Consolidation of surplus scenario. Climate uncertainty decreased, with the advance of harvest in Europe and the beginning of harvest in North America. The evolution consolidates the surplus scenario for  corn, soybeans and wheat.

We reduced our price forecasts for year-end 2014 (in USD per bushel): soy from 10.0 to 9.2; corn from 4.0 to 3.4; and wheat from 5.5 to 4.0.

The revision takes into account the fact that producers failed to sustain prices. Now there's a combination of marketing delays, excess supply and little room for demand to increase in response to low prices.

The reaction of producers will likely take place only by the next US harvest. We are not expecting a reaction from the southern hemisphere in the summer harvest that began to be planted. Thus, prices will likely remain low in the 1S15.

Sugar: prices detach from fundamentals in the short term

Sugar forward contracts decreased throughout September, reaching the lowest level of the past three years.
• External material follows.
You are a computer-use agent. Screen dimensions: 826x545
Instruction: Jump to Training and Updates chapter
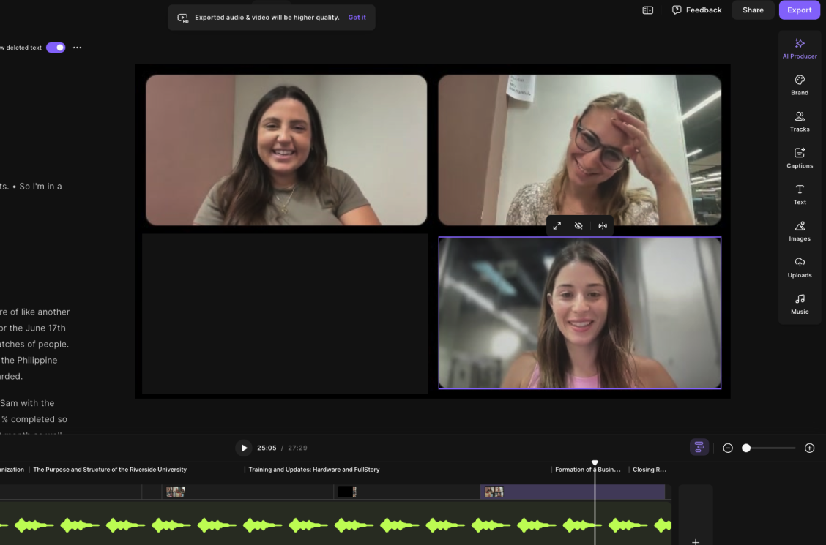point(313,470)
The performance in the month may be explained by the combination of buyers' high inventories, with excess supply from Thailand. This assessment is reinforced by the loss of correlation in international prices of sugar with hydrous ethanol (chart below), coupled with the slow pace of exports from Brazil in September.

We revised downward our forecasts for sugar prices, incorporating a smoother transition from surplus to deficit in the global balance. We forecasted international prices at USD 0.168 per pound by year-end 2014 (previously: USD 0.188) and USD 0.18 by year-end 2015 (previously: USD 0.206).

Oil: downward revision in forecasts

Oil prices remained low in September. Brent prices stood below USD 100.0 per barrel, well below the average in 2013 (USD 108.1). WTI prices remained close to USD 94.0 per barrel (2013 average: USD 98.0).

The year 2014 will likely be the second consecutive year that ex-OPEC oil production grows faster than global demand. 

In 2013, prices remained high as conflicts reduced output in key OPEC countries, facilitating cartel coordination. 

Despite the conflicts, the production is not being affected in 2014. The conflicts in Iraq, Ukraine and Libya involve relevant oil producers (in the case of Ukraine, it affects Russia), but production remains relatively stable.

Without any "help" from negative production shocks, the richest countries in the cartel should take the initiative to reduce global supply, offsetting the increased production of ex-OPEC countries led by North America.

Even if some reduction in OPEC production occurs, we forecasted lower oil prices. We revised our forecast for Brent prices from USD 105.0 to USD 100.0 per barrel by year-end 2014, remaining at this level in 2015. We reduced our forecast for WTI prices from USD 101.0 to USD 93.0 per barrel by year-end 2014.